OmniCoder-9B CoreGen HDLFix v2 GGUF

This repository contains the GGUF export set for the merged BF16 release of omnicoder_local9b_blackwell_coregen_hdlfix_v2_hf_r64_epoch1.

It is the deployment-oriented companion to the Transformers-format merged checkpoint. The artifacts here were generated from the local merged BF16 model and are intended for LM Studio and llama.cpp style runtimes.

Included Files

All main model GGUF files in this repo depend on the included mmproj file for multimodal use.

File	Approx. size	Notes
`mmproj-omnicoder_local9b_blackwell_coregen_hdlfix_v2_hf_r64_epoch1_merged_bf16.f16.gguf`	`0.855 GB`	multimodal projector required for image-aware use
`omnicoder_local9b_blackwell_coregen_hdlfix_v2_hf_r64_epoch1_merged_bf16.bf16.gguf`	`16.690 GB`	highest-fidelity GGUF export
`omnicoder_local9b_blackwell_coregen_hdlfix_v2_hf_r64_epoch1_merged_bf16.Q8_0.gguf`	`8.873 GB`	highest standard integer quant in this release
`omnicoder_local9b_blackwell_coregen_hdlfix_v2_hf_r64_epoch1_merged_bf16.Q6_K.gguf`	`6.854 GB`	good quality / size tradeoff
`omnicoder_local9b_blackwell_coregen_hdlfix_v2_hf_r64_epoch1_merged_bf16.Q5_K_M.gguf`	`6.024 GB`	smaller deployment option
`omnicoder_local9b_blackwell_coregen_hdlfix_v2_hf_r64_epoch1_merged_bf16.MXFP4.gguf`	`4.947 GB`	experimental dense MXFP4 export

The repo also includes gguf_quantize_summary.json, which records the exact local conversion and quantization paths used for this artifact set.

Quantization Notes

Q8_0, Q6_K, and Q5_K_M were exported through the standard Windows GGUF pipeline.
The dense MXFP4 GGUF is experimental and was produced using a patched local llama.cpp build rather than the stock release binary.
For this model family, llama-quantize emitted repeated position_embd and token_types formatting warnings during quantization, but the process completed successfully and the resulting dense MXFP4 artifact was produced.
The dense MXFP4 file has been validated as loadable in LM Studio on this machine.

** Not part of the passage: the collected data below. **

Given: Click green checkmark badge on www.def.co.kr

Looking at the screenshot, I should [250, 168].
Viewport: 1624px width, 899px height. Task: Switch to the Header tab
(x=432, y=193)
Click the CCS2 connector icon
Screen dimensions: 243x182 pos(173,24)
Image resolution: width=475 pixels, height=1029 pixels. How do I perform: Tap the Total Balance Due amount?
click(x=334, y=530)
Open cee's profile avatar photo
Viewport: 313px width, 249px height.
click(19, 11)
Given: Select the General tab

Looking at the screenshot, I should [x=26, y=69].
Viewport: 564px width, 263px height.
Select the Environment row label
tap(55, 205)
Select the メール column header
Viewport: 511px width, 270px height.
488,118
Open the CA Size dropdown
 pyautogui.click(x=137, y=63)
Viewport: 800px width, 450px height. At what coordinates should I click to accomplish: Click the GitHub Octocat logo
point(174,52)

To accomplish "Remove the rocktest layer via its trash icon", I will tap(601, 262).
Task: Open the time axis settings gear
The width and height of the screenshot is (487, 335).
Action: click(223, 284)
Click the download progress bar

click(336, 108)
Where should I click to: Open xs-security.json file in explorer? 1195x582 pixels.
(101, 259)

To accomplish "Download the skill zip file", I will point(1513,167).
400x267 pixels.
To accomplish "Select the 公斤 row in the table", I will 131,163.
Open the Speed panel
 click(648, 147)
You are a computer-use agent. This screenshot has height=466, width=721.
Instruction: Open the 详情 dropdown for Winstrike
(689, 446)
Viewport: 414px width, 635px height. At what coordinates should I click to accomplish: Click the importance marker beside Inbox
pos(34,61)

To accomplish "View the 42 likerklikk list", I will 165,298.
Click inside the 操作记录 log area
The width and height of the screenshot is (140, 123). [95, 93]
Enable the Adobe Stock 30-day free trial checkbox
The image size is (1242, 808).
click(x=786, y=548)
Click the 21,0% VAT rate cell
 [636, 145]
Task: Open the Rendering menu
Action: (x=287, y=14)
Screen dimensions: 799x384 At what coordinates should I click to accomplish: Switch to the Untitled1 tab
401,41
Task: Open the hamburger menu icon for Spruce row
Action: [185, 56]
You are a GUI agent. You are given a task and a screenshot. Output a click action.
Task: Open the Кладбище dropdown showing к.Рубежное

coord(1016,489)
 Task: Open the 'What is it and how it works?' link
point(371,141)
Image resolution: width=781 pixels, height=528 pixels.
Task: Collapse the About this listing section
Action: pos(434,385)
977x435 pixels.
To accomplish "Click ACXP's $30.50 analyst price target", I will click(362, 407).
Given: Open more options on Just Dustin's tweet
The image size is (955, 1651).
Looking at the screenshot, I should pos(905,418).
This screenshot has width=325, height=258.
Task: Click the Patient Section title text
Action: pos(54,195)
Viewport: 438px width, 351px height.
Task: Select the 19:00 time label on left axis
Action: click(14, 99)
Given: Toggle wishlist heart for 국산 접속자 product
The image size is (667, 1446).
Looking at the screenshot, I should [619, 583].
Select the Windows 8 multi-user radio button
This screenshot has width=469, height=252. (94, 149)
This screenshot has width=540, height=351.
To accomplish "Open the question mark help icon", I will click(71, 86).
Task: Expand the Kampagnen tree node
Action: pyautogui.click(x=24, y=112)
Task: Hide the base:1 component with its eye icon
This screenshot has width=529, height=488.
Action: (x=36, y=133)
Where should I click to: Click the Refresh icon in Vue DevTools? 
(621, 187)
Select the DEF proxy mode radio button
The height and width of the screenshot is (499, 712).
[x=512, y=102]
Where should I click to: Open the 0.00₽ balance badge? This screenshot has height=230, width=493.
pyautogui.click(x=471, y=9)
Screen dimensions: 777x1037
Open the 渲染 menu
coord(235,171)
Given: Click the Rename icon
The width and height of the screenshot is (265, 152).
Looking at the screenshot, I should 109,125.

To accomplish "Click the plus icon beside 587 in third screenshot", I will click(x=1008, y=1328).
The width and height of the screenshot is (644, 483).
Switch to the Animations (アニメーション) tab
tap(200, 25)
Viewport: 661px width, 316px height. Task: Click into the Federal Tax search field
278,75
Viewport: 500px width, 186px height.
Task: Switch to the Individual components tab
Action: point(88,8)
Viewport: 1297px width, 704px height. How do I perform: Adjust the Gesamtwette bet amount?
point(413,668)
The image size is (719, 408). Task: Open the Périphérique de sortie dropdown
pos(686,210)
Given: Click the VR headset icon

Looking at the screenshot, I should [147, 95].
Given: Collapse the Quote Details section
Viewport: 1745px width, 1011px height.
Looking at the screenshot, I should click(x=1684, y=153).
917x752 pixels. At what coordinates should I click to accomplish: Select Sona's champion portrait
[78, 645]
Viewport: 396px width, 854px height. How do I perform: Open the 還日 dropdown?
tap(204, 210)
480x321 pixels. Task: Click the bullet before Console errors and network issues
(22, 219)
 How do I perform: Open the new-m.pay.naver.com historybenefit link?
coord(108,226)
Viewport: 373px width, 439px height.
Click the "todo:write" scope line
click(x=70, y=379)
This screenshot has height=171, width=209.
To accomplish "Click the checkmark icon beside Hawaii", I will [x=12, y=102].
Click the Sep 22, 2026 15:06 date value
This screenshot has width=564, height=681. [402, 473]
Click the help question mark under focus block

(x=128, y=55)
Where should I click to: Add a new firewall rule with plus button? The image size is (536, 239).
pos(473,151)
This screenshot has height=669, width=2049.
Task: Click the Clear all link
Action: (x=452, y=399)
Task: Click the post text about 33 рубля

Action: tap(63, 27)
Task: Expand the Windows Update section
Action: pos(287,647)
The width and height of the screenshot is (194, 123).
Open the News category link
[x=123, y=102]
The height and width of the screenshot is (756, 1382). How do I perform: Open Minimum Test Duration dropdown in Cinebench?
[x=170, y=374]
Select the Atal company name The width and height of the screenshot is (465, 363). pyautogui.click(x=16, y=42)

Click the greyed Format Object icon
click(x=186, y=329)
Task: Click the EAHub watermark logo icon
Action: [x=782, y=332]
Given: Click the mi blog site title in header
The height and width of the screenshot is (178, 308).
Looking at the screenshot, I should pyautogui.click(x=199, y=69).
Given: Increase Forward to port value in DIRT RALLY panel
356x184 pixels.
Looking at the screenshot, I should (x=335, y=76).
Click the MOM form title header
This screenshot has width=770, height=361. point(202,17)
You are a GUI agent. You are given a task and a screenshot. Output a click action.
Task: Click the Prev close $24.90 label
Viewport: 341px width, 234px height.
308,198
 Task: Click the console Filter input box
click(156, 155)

Recommended Artifact Choice

Use Q6_K as the default starting point if you want a balanced quality / size local deployment.
Use Q8_0 if you want the strongest standard quantized option and can afford the memory.
Use Q5_K_M if you need a smaller local footprint.
Use MXFP4 only if you specifically want to test the experimental dense MXFP4 path and your runtime supports it.
Use BF16 if you want the least quantization loss and have enough memory for the full file.

Runtime Notes

This is a multimodal OmniCoder-family export. For image-aware usage, pair any main model file with the included mmproj file.

In LM Studio, load the model GGUF together with the matching projector when multimodal features are needed.

In llama.cpp style runtimes, the exact multimodal command depends on the frontend you use, but the practical rule is the same: the main GGUF and the mmproj GGUF belong together.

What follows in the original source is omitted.